# Start of Material to process

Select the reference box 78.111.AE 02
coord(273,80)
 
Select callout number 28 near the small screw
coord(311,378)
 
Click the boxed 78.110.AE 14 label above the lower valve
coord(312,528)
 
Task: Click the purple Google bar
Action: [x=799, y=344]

# End of Material to process

### Given request:
Lay out the lines above as a Markdown table with the columns "Number" and "Record line," giving each nonblank line its own row.

### Finished exercise:
| Number | Record line |
|---|---|
| 1 | Select the reference box 78.111.AE 02 |
| 2 | coord(273,80) |
| 3 | Select callout number 28 near the small screw |
| 4 | coord(311,378) |
| 5 | Click the boxed 78.110.AE 14 label above the lower valve |
| 6 | coord(312,528) |
| 7 | Task: Click the purple Google bar |
| 8 | Action: [x=799, y=344] |